EU wants heavy trucks to reduce CO2 by 90% in 2040

While the European Parliament finally ratified on Tuesday in Strasbourg the agreement with the 27 member states to ban all sales of new cars and vans with a combustion engine beyond 2035, heavy trucks and buses were targeted a few hours later by the Commission.

They will have to reduce CO2 emissions by 90% in 2040, leaving a door open until 2050, when all vehicles will have to be zero-emission. The 10% of exempted trucks are for specific sectors like agriculture, military, and mining trucks, emergency vehicles, or refuse trucks. City buses will need to be zero-emission already by 2030.

Battery-electric or hydrogen

The European Commission wants to close the door gradually for sales of new polluting trucks and long-distance coaches by imposing a reduction of 45% (compared to 2019) by 2030, 65% by 2035, and 90% by 2040. The draft plan is now to be debated by the Parliament and the member states in the European Council to come to an agreement as they did for cars.

According to Frans Timmermans, vice-chairman and responsible for the Green Deal, there is no other way than to have nearly all transport on European roads be zero-emission in 2050.

Heavy road transport accounts for 6% of CO2 emissions in the EU today and cars for 15%. The technology allowed will be battery-electric, fuel cells on hydrogen, or combustion engines on hydrogen.

No applause heard

Neither the transport sector itself nor the environmental groups like Transport & Environment (T&E) are heard applauding the plans of the Commission. Too restricted to electric or hydrogen for one, too little too late for the other.

“Without more stringent targets, there will be a glut of polluting diesel trucks still on our roads for decades to come,” T&E says in a press release. The proposed 90% CO2 reduction target for truck makers virtually ensures that diesel freight trucks will still be on the road ten years later, in 2050. It urged MEPs and governments to set a 2035 zero-emissions deadline instead.

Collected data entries
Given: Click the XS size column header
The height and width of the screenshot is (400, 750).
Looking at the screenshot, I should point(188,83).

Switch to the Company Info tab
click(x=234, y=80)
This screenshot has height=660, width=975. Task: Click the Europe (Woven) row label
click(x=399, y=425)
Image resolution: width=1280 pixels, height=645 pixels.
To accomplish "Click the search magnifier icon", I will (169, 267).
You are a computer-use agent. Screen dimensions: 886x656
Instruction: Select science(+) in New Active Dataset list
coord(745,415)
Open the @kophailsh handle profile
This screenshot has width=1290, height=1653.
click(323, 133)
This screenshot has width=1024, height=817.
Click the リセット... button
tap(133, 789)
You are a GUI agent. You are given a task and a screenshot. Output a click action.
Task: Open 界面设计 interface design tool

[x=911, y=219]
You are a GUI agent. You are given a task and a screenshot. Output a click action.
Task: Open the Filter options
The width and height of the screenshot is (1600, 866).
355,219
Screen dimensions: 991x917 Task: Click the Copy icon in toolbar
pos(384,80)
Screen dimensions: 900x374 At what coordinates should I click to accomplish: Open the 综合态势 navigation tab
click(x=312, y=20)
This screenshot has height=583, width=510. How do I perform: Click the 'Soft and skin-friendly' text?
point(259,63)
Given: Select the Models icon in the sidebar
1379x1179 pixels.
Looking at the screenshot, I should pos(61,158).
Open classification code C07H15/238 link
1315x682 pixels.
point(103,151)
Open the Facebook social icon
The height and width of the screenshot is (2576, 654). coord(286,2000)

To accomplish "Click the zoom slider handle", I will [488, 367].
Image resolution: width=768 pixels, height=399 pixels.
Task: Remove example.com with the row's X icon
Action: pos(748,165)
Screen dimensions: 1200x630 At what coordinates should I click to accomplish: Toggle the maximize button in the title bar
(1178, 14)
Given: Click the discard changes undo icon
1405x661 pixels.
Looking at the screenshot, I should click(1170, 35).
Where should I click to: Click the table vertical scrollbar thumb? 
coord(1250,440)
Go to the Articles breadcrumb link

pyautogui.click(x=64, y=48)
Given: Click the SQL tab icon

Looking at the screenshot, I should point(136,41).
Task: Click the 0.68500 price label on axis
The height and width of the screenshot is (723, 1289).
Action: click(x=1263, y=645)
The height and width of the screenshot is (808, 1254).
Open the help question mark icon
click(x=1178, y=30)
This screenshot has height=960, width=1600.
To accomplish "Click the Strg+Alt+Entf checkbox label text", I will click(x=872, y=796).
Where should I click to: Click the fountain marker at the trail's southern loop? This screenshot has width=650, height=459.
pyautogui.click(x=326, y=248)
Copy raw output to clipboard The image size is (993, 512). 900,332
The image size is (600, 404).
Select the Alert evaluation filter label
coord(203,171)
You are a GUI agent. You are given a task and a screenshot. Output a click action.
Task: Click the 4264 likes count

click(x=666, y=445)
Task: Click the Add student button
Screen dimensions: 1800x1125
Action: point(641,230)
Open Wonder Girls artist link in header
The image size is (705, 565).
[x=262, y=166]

What you should do. Condense the paragraph of the article on truck emissions that begins "The European Commission wants to close the door gradually" into a short bulleted list that keeps its main facts. Work from the article on truck emissions alone.

Task response.
- The European Commission aims to gradually end sales of new polluting trucks and long-distance coaches.
- It proposes CO2 reductions, compared to 2019, of 45% by 2030, 65% by 2035, and 90% by 2040.
- The Parliament and the member states in the European Council will now debate the draft plan to reach an agreement, as they did for cars.